[Techtalk] Over-zealous spam filtering (by Raven's ISP?)

Maria Blackmore mariab at cats.meow.at
Sun Sep 22 23:21:32 EST 2002


On Sat, 21 Sep 2002, Raven Brooke wrote:
> I'm sorry if the filtering on our mailservers has inconvenienced anyone on 
> the linuxchiq lists. For more detailed information about the situation, 
> please point your browser at:
> 
> http://banned-for-spamming.us/about-the-spam-policy.txt

Hmm.

I've read through this

To be honest, as an abuse contact at an ISP, I feel really quite annoyed
about this.

How the hell am I supposed to know that one of our customers is sending
spam unless you *tell*me* ?

Neither me nor our smarthosts are psychic.

> On Fri, 20 Sep 2002, James wrote:
> > permanent, unless you contact them by snail-mail (not online) to object!
> 
> it wouldn't be very practical to expect them to email after we had blocked 
> their domain,

What is wrong with email from postmaster@$domain, or to
postmaster@$yourdomain?

> and we certainly aren't going to provide known spammers with a webform
> or other additional means to continue targeting us.

Well, considering that the person that sent the spam is never going to see
the rude message, what does it matter?

> > (It's also pretty rude: "553 ##### YOU HAVE BEEN SHIT-LISTED **..." - 
> > hardly a helpful message to send other Net users!
> 
> I'm sorry if this offended you, but if you saw even a small percentage of 
> the "XXX These women will actually fsck animals! XXX" mails that caused us 
> to create the banned-for-spamming.us domain you might agree that this is a 
> very mild response.

Sorry, I do get those emails, and I still don't agree.

Two wrongs do not make a right.

This seems to me like a very angry response, lashing out without focus.

> > Among others, they have blocked ALL mail from: Chello, the largest cable
> > ISP in Holland; Rogers cable; CharterPipeline; *.co.jp;  Eudoramail.com;
> > GMX; the University of Waterloo, Canada; Wanadoo, France's broadband ISP -
> > with filters like that, does ANY mail get through?!
> 
> yup, all these offenders are guilty, guilty guilty of sending unsolicited 
> and sometimes highly offensive material to us and/or our friends, family 
> (including our teenage children) and the few others who share our 
> mailserver. They bring this stuff in our home once, we don't invite 'em 
> back.

Except they're not though, are they?

They're ISPs, they're being paid for a service, it's none of their
business what the content of the email is, they are being paid to send the
email to the destination.

You're shooting the messenger, and you're shooting the messenger in such a
way that word never gets back that the messenger was shot.

You're blaming completely the wrong organisation here.

The ISPs do NOT know that any one particular user has sent spam, you have
to TELL THEM.  This message contains no useful information and is in
itself abusive.

> Once again James, I apologise if you or anyone on the list was 
> inconvenienced. Thank you for being concerned :-)

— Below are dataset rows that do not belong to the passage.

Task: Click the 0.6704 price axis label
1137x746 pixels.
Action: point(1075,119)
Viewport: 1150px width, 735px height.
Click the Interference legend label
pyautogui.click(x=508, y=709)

My concern here is that this is going to become a more widely adopted
practice, especially with such an abusive bounce response.

This is thoroughly the wrong way to go about this.

ISPs need to be told when their users are sending spam, we don't magically
know.  Where I work we have statistics on email sent through the mail
servers ... but how do we know if the spike of 5000 emails from a single
user is someone sending spam, a customer with an open relay, or a
legitimate customer that is sending email out to a mailing list that their
customers are subscribed to?

This message is *NOT* helpful.

By all means, refuse messages from an ISP, but you have to do three
things.  You have to tell the ISP that you are doing this, you have to
tell them why you are doing this, and then you have to provide a means for
the ISP to tell you that they have eliminated the problem.

The thought occurs that a suitably petty response to this petty action is
for some large ISP to advertise your netblock(s) via BGP, and then null
route them.  The reason for this is that I am pretty certain that that
bounce message must violate at least a few acceptable use policies, and
also violates the Telecommunications Act 1984, here in England and Wales,
which states that it is an offence to send

	'by means of a public telecommunications system,
	a message or other matter that is grossly offensive
	or of an indecent, obscene or menacing character'.

The act itself is available online here:
http://www.communicationsbill.gov.uk/legislation/Telecommunications_Act_1984.doc
I can't seem to find a more friendly format, but google does a good job of
rendering it as HTML.

Just my .. hmm .. must be a good 4p by now :)

As always these are my own comments, and in no way related to my employer.